──────── Document passage

AdamW's Debugging Adventures: Python 3 Porting 201

Hey folks! Time for another edition of AdamW's Debugging Adventures, wherein I boast about how great I am at fixin' stuff.

Today's episode is about a bug in the client for Fedora's Koji buildsystem which has been biting more and more Fedora maintainers lately. The most obvious thing it affects is task watching. When you do a package build with fedpkg, it will by default "watch" the build task - it'll update you when the various subtasks start and finish, and not quit until the build ultimately succeeds or fails. You can also directly watch tasks with koji watch-task. So this is something Fedora maintainers see a lot. There's also a common workflow where you chain something to the successful completion of a fedpkg build or koji watch-task, which relies on the task watch completing successfully and exiting 0, if the build actually completed.

However, recently, people noticed that this task watching seemed to be just...failing, quite a lot. While the task was still running, it'd suddenly exit, usually showing this message:

ConnectionError: ('Connection aborted.', RemoteDisconnected('Remote end closed connection without response',))

After a while, nirik realized that this seemed to be associated with the client going from running under Python 2 by default to running under Python 3 by default. This seems to happen when running on Python 3; it doesn't seem to happen when running on Python 2.

────────────────
──────── Information supplied

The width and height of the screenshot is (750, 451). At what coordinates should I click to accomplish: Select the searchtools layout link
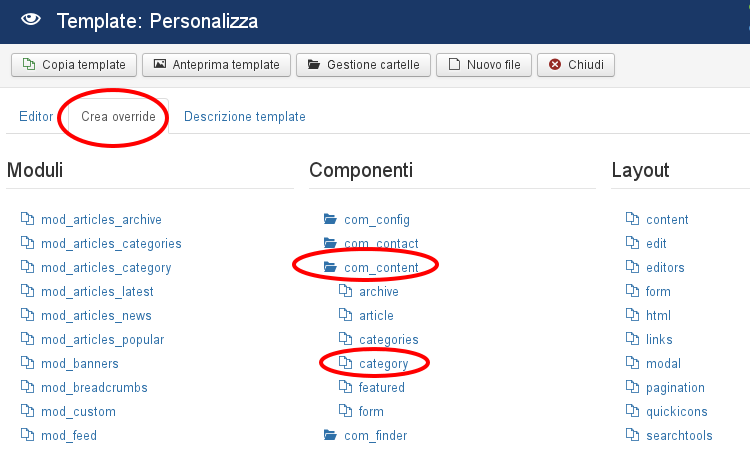[x=679, y=435]
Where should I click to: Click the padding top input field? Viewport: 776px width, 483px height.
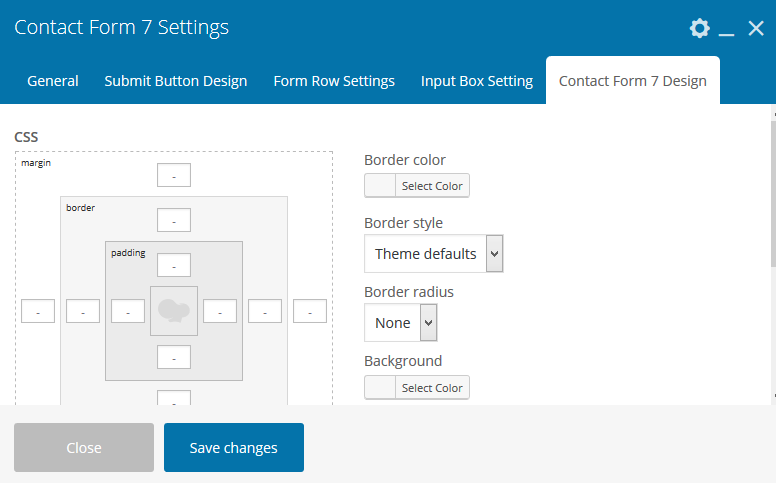(x=174, y=265)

────────────────

* Stated problem A: Please reproduce the part of the Koji debugging post starting at "Hey folks! Time" and ending at "build actually completed.".
* Stated problem B: List each thing the Koji debugging post says fedpkg does by default while watching a build task.
* Stated problem C: In the Koji debugging post, who realized the failures seemed tied to the client's switch from Python 2 to Python 3?

* Expected answer A:
Hey folks! Time for another edition of AdamW's Debugging Adventures, wherein I boast about how great I am at fixin' stuff.

Today's episode is about a bug in the client for Fedora's Koji buildsystem which has been biting more and more Fedora maintainers lately. The most obvious thing it affects is task watching. When you do a package build with fedpkg, it will by default "watch" the build task - it'll update you when the various subtasks start and finish, and not quit until the build ultimately succeeds or fails. You can also directly watch tasks with koji watch-task. So this is something Fedora maintainers see a lot. There's also a common workflow where you chain something to the successful completion of a fedpkg build or koji watch-task, which relies on the task watch completing successfully and exiting 0, if the build actually completed.

* Expected answer B:
- It updates you when the various subtasks start.
- It updates you when the various subtasks finish.
- It doesn't quit until the build ultimately succeeds or fails.

* Expected answer C: nirik